Bisher lag auf Englisch nur eine gekürzte und geschönte Version von «Tintin» vor. Nun wurde der Comics-Klassiker des Belgiers Hergé neu übersetzt und als App herausgebracht.

Marion Löhndorf
Drucken
Tintin wird neunzig – und ist doch jung geblieben. (Bild: Zheng Huansong / Imago)

Tintin wird neunzig – und ist doch jung geblieben. (Bild: Zheng Huansong / Imago)

Die Comics-Serie «Tintin» (deutsch: «Tim und Struppi») legt im hohen Alter von 90 Jahren noch an Beliebtheit zu, obwohl ihr Zeichner Hergé verfügt hatte, dass niemand nach seinem Tod den Strip weiterführen sollte. Dafür ist ihm jetzt ein digitales Nachleben sicher. Apple hat in Zusammenarbeit mit der Hergé Foundation die App «The Adventures of Tintin» entwickelt, die alle 24 Folgen zugänglich macht.

Dabei wird die neue englische Ausgabe 20 Prozent länger sein als die alte. Denn in der bisher zugänglichen englischen Version war einiges gekürzt worden. So hatten die Verleger Methuen die Schimpfwörter mit religiösem Bezug und jegliche religiöse Assoziation verboten. Nicht einmal der Ausruf «Mon Dieu!» war in der englischen Ausgabe erlaubt. Die neue Übersetzung der App stützt sich nun akribisch auf das französische Original. Und dasselbe soll auch für alle weiteren Neuübersetzungen der App gelten.

Technische Pioniertat

Michael Farr, unter anderem Autor einer Hergé-Biografie und des in dreissig Sprachen vorliegenden «Tintin. The Complete Companion», war für die Neuübersetzung mitverantwortlich. Die App bezeichnet er als technische Pioniertat, die weit über die Leistung von E-Books hinausgehe. Vor allem in Asien erhoffe sich die Hergé Foundation von der App ein grosses Geschäft mit dem digitalen «Tintin». «In Ländern wie Indien und China gibt es ja kaum noch Buchläden», erklärt Michael Farr.

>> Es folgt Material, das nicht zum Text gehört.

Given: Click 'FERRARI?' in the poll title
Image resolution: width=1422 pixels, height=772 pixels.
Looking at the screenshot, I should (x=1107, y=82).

Interessant sei insbesondere auch der japanische Markt. Denn tatsächlich hat «Tintin» auch die neueren Manga-Zeichner beeinflusst. Diese haben sich vom belgischen «Tintin»-Schöpfer Hergé (1907–1983) auf verschiedene Weise inspirieren lassen – zum Beispiel von seiner «ligne claire», die seine farbintensiven, schattenarmen Motive mit scharfen Umrissen versah.

Dass Tintin sich als nationen- und geschlechterübergreifende Identifikationsfigur eignet, ist einem besonderen Kunstgriff zu verdanken. Denn anders als alle anderen Charaktere und die Schauplätze der Serie ist der Held fast gesichtslos, bis auf ein paar Striche, Punkte und die berühmte Haartolle. Der Name Tintin lässt sich als «Pustekuchen» – oder aber als «nichts» übersetzen. Der junge Mann ohne Eigenschaften, von dem man nur weiss, dass er stets für das Gute steht, schlägt sich durch detailreich gestaltete, komplizierte, fremde Welten, in denen meist das Böse lauert. Vielleicht dieses abgründigen Gegensatzes wegen begeisterten Tintins Abenteuer von Anfang an auch Erwachsene.

Politische Wechselfälle

Weltweit wurden die zuerst in Zeitungen (in der Schweiz im «Journal de Genève») erschienenen Strips später zu Büchern zusammengefasst und in mehr als hundert Sprachen übersetzt. Doch das politische Leben von «Tintin» war wechselhafter als der geradlinige kommerzielle Erfolg der Serie. Kritiker entdeckten Rassismus in «Tintin au Congo» (1931), weil der in den dreissiger Jahren entstandene Band damals übliche Klischees über Afrika enthielt; antisemitische Züge wiederum haben Kritiker aus der ersten Version von «L’Etoile mystérieuse» (1942) herausgelesen. Der Übersetzer und Hergé-Biograf Michael Farr allerdings findet solche Vorwürfe unfair: «Hergé war zeitlebens weder ein Rassist noch politisch rechts aussen, eher ein Linksliberaler.»

2006, fast ein halbes Jahrhundert nach der Entstehung des betreffenden Bandes, verlieh der Dalai-Lama den Zeichenfiguren den Light of Truth Award für die Förderung des Verständnisses der tibetischen Kultur; Auslöser war «Tintin au Tibet» (1959). Das Preiskomitee rühmte Hergés Beschreibung des Landes als «Einführung in die majestätische Landschaft und Kultur Tibets». So schaffte «Tintin» auch noch den Sprung in die Wirklichkeit.